● What the task asks
Reproduce the records below exactly, but only between the lines holding "How do I perform: Expand" and "The width and height of the screenshot is (830, 446).", inclusive.

● Excerpted records
=== Section Start ===

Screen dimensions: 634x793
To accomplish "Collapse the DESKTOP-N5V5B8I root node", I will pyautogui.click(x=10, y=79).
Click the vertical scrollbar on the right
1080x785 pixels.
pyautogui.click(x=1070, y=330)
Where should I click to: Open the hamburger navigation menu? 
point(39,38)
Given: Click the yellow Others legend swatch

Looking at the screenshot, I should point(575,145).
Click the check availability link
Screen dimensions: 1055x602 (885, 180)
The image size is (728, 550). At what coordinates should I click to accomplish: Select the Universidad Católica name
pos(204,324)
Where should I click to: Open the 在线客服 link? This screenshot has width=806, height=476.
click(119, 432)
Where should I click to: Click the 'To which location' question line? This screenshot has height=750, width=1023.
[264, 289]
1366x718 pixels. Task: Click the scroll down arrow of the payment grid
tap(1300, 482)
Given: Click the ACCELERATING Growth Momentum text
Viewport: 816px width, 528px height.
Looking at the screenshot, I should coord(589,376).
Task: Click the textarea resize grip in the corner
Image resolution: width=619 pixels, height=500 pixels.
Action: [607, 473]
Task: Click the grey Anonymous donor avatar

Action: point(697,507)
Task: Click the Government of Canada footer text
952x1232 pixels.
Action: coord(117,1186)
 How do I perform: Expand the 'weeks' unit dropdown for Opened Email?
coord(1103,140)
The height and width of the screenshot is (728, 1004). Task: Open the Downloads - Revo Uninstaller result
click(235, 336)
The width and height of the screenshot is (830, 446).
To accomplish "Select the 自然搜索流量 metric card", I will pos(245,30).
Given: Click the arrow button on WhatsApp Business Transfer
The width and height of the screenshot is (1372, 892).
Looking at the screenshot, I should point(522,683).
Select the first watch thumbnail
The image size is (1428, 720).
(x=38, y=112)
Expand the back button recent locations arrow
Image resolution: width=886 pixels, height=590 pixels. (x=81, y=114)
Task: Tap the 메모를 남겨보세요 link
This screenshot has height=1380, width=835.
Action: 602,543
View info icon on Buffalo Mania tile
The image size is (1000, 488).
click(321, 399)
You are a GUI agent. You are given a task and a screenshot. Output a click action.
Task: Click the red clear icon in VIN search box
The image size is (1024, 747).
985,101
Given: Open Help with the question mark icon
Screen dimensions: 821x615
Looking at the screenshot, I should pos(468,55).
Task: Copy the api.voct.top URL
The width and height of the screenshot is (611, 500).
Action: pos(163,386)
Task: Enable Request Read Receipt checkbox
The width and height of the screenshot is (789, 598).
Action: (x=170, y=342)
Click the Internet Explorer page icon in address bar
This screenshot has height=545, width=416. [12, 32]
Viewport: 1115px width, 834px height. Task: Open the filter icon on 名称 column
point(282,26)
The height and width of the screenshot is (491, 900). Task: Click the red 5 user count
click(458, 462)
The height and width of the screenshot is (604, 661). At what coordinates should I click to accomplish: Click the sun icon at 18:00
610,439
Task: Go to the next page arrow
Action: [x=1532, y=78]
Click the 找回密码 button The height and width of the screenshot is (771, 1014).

=== Section End ===

● Solved problem
 How do I perform: Expand the 'weeks' unit dropdown for Opened Email?
coord(1103,140)
The height and width of the screenshot is (728, 1004). Task: Open the Downloads - Revo Uninstaller result
click(235, 336)
The width and height of the screenshot is (830, 446).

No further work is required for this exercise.